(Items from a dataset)
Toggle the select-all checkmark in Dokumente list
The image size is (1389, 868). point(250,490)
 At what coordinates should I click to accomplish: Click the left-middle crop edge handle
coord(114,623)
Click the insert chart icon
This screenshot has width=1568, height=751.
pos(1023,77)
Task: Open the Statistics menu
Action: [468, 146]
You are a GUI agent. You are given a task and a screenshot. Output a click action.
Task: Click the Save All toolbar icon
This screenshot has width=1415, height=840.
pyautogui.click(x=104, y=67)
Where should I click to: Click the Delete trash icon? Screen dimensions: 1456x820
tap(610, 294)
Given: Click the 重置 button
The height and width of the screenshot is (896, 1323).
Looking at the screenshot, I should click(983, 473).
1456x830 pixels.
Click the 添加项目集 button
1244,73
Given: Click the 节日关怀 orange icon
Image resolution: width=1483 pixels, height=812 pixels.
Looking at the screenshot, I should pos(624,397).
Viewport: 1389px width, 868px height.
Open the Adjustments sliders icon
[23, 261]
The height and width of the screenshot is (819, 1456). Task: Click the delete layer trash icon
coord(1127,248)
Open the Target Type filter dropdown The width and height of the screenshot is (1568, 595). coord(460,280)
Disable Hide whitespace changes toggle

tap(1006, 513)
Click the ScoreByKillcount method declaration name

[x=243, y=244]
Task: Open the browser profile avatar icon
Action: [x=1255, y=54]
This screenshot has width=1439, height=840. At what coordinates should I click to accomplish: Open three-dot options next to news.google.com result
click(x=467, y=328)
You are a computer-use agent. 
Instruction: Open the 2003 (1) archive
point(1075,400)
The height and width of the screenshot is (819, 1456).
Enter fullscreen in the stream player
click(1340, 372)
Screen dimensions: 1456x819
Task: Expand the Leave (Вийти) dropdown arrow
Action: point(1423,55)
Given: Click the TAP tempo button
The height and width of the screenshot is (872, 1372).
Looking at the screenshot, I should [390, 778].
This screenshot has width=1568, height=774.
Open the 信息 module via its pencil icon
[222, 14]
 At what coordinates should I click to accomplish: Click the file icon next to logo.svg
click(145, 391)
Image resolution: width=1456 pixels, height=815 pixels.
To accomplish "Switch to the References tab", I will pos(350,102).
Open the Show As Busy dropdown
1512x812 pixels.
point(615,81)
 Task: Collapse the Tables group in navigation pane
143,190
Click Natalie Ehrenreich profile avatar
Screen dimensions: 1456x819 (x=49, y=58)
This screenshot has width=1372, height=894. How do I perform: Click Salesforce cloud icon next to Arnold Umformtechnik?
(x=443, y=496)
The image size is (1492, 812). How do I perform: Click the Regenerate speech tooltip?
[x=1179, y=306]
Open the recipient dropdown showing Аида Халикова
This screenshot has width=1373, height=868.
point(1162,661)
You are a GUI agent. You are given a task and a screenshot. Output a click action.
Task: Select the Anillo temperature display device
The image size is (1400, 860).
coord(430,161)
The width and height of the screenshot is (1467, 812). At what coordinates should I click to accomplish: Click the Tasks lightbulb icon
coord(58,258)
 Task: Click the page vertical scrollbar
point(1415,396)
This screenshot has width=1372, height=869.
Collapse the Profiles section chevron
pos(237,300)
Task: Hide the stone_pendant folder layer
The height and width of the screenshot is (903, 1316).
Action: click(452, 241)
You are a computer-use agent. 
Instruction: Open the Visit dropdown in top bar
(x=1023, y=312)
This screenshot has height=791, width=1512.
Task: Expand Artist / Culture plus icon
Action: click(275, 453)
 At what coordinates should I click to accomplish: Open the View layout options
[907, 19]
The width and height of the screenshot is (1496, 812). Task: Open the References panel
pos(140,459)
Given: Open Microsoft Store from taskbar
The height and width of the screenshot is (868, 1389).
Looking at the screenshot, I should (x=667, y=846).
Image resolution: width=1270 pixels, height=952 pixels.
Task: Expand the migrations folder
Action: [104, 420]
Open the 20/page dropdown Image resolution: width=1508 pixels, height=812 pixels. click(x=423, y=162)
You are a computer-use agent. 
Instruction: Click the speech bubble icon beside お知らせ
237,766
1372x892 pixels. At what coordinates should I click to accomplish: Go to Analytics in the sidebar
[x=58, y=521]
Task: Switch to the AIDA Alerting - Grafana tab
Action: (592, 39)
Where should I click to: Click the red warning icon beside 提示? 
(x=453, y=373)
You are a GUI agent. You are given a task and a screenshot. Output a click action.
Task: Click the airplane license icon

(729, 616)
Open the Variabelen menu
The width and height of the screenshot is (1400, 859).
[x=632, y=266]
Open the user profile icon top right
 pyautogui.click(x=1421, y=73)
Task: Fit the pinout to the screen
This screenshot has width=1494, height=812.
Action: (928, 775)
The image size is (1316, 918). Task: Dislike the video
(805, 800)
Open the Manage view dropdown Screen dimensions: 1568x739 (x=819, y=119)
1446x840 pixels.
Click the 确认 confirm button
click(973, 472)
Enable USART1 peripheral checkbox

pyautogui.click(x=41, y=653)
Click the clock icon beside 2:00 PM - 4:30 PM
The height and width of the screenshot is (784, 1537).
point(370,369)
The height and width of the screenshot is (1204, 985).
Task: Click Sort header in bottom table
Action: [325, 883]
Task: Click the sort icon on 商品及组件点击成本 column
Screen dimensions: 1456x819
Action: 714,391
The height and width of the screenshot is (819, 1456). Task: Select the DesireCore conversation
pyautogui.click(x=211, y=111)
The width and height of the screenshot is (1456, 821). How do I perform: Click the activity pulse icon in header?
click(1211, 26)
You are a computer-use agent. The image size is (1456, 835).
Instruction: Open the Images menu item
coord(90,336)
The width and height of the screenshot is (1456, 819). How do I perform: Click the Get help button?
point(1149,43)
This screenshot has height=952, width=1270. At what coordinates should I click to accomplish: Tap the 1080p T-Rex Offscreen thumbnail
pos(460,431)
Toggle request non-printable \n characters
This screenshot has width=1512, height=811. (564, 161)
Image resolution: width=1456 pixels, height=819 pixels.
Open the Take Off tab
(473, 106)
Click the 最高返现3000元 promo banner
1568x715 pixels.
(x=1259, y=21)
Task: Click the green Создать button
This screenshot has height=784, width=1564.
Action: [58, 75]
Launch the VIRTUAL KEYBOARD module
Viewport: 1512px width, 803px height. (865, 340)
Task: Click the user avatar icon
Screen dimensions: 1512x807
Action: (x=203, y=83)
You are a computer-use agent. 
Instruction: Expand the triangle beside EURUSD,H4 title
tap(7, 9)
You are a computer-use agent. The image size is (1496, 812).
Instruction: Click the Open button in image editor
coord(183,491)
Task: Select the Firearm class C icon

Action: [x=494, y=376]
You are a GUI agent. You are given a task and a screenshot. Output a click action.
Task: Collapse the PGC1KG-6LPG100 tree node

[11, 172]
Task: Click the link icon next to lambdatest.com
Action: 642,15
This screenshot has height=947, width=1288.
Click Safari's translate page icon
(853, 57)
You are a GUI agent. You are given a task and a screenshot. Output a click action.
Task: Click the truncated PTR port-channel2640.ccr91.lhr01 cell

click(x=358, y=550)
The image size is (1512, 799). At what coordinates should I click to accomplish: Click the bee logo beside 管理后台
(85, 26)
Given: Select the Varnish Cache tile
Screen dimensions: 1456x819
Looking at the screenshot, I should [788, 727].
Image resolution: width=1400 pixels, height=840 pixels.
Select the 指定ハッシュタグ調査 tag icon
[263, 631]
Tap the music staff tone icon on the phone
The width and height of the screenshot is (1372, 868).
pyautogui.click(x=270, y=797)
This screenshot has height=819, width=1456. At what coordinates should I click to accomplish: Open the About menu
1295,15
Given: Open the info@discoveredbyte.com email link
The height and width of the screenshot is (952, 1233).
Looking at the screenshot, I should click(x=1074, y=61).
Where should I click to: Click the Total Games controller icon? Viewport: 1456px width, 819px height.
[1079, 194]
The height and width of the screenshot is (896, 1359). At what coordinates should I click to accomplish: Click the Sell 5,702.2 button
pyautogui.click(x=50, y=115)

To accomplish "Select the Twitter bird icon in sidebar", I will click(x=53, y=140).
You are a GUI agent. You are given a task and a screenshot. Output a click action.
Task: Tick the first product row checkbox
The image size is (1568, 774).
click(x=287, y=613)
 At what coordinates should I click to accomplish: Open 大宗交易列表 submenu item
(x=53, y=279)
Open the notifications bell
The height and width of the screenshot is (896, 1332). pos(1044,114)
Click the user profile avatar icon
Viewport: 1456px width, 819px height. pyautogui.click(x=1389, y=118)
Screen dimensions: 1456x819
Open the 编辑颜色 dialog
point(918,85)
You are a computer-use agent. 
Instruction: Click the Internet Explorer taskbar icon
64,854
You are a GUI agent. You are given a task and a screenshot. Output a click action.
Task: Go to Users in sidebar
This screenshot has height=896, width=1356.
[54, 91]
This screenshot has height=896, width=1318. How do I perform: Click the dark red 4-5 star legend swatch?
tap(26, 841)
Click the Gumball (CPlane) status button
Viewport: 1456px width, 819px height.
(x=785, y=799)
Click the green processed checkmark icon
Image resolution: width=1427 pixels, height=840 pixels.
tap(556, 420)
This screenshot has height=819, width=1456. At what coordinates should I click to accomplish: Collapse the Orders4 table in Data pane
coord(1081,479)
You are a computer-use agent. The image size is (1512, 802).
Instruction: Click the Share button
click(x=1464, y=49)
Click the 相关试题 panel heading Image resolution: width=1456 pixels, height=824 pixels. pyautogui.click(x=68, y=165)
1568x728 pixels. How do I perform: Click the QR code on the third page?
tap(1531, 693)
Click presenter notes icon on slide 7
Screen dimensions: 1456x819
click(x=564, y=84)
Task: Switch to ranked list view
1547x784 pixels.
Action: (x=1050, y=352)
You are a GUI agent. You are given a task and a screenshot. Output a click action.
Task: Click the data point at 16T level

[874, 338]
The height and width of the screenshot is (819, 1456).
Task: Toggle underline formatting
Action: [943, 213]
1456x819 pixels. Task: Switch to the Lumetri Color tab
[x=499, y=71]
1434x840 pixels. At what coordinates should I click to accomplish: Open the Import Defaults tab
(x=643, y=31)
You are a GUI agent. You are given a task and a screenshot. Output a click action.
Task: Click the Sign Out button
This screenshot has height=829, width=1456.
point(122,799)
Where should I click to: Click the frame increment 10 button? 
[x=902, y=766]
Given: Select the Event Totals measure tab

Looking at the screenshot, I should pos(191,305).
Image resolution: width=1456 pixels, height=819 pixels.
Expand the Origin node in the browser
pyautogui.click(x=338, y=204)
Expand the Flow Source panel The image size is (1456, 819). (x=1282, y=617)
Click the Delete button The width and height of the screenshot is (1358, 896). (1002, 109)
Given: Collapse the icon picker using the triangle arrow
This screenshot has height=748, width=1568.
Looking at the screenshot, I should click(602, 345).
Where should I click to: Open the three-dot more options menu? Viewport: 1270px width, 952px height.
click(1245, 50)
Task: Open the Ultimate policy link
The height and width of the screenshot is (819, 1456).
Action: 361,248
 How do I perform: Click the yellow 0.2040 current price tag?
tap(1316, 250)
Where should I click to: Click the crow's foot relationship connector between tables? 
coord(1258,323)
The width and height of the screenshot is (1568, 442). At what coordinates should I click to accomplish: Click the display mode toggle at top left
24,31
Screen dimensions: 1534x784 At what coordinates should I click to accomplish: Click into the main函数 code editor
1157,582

### EXERCISE GOAL
Every line from the one that holds "The width and height of the screenshot is (1568, 442)." to the end of the data above should be given again exactly, with that line and the last one both kept.

### OUTPUT FOR THIS TASK
The width and height of the screenshot is (1568, 442). At what coordinates should I click to accomplish: Click the display mode toggle at top left
24,31
Screen dimensions: 1534x784 At what coordinates should I click to accomplish: Click into the main函数 code editor
1157,582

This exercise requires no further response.